--- start of RECORDS FOR THIS EXERCISE ---
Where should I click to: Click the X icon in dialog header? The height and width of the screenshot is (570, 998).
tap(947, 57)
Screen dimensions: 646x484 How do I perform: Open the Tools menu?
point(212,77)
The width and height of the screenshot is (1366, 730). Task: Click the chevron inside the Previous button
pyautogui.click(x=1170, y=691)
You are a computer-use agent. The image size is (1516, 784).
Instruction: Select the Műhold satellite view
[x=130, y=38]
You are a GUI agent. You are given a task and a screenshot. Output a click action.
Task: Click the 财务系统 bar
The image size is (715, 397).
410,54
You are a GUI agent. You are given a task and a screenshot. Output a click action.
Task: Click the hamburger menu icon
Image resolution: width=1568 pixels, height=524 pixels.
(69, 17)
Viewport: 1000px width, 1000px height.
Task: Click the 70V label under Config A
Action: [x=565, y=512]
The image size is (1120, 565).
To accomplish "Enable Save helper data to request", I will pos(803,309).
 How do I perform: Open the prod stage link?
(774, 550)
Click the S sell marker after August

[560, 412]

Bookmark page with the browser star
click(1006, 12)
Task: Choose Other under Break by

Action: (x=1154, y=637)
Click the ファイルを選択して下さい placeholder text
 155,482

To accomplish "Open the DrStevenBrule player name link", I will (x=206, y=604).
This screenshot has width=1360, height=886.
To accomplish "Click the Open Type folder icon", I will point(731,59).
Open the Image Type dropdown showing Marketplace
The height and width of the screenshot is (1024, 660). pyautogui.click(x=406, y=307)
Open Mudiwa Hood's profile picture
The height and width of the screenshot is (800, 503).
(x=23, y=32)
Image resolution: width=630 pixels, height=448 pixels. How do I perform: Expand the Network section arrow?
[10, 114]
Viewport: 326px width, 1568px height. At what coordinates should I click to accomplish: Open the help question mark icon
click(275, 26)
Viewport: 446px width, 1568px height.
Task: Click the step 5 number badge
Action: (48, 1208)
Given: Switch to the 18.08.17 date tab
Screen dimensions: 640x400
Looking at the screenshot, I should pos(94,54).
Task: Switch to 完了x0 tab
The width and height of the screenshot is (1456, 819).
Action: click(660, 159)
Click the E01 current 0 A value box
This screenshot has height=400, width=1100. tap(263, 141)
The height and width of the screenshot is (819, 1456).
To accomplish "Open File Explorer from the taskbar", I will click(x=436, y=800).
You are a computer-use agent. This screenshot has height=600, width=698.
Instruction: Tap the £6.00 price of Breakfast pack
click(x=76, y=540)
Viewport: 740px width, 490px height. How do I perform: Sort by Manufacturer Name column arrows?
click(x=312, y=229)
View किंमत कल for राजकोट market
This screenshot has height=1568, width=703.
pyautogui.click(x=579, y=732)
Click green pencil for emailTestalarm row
--- end of RECORDS FOR THIS EXERCISE ---
## TASK TO CARRY OUT
Reproduce every line of the material above without changing a single character.

## ANSWER TO THIS PROBLEM
Where should I click to: Click the X icon in dialog header? The height and width of the screenshot is (570, 998).
tap(947, 57)
Screen dimensions: 646x484 How do I perform: Open the Tools menu?
point(212,77)
The width and height of the screenshot is (1366, 730). Task: Click the chevron inside the Previous button
pyautogui.click(x=1170, y=691)
You are a computer-use agent. The image size is (1516, 784).
Instruction: Select the Műhold satellite view
[x=130, y=38]
You are a GUI agent. You are given a task and a screenshot. Output a click action.
Task: Click the 财务系统 bar
The image size is (715, 397).
410,54
You are a GUI agent. You are given a task and a screenshot. Output a click action.
Task: Click the hamburger menu icon
Image resolution: width=1568 pixels, height=524 pixels.
(69, 17)
Viewport: 1000px width, 1000px height.
Task: Click the 70V label under Config A
Action: [x=565, y=512]
The image size is (1120, 565).
To accomplish "Enable Save helper data to request", I will pos(803,309).
 How do I perform: Open the prod stage link?
(774, 550)
Click the S sell marker after August

[560, 412]

Bookmark page with the browser star
click(1006, 12)
Task: Choose Other under Break by

Action: (x=1154, y=637)
Click the ファイルを選択して下さい placeholder text
 155,482

To accomplish "Open the DrStevenBrule player name link", I will (x=206, y=604).
This screenshot has width=1360, height=886.
To accomplish "Click the Open Type folder icon", I will point(731,59).
Open the Image Type dropdown showing Marketplace
The height and width of the screenshot is (1024, 660). pyautogui.click(x=406, y=307)
Open Mudiwa Hood's profile picture
The height and width of the screenshot is (800, 503).
(x=23, y=32)
Image resolution: width=630 pixels, height=448 pixels. How do I perform: Expand the Network section arrow?
[10, 114]
Viewport: 326px width, 1568px height. At what coordinates should I click to accomplish: Open the help question mark icon
click(275, 26)
Viewport: 446px width, 1568px height.
Task: Click the step 5 number badge
Action: (48, 1208)
Given: Switch to the 18.08.17 date tab
Screen dimensions: 640x400
Looking at the screenshot, I should pos(94,54).
Task: Switch to 完了x0 tab
The width and height of the screenshot is (1456, 819).
Action: click(660, 159)
Click the E01 current 0 A value box
This screenshot has height=400, width=1100. tap(263, 141)
The height and width of the screenshot is (819, 1456).
To accomplish "Open File Explorer from the taskbar", I will click(x=436, y=800).
You are a computer-use agent. This screenshot has height=600, width=698.
Instruction: Tap the £6.00 price of Breakfast pack
click(x=76, y=540)
Viewport: 740px width, 490px height. How do I perform: Sort by Manufacturer Name column arrows?
click(x=312, y=229)
View किंमत कल for राजकोट market
This screenshot has height=1568, width=703.
pyautogui.click(x=579, y=732)
Click green pencil for emailTestalarm row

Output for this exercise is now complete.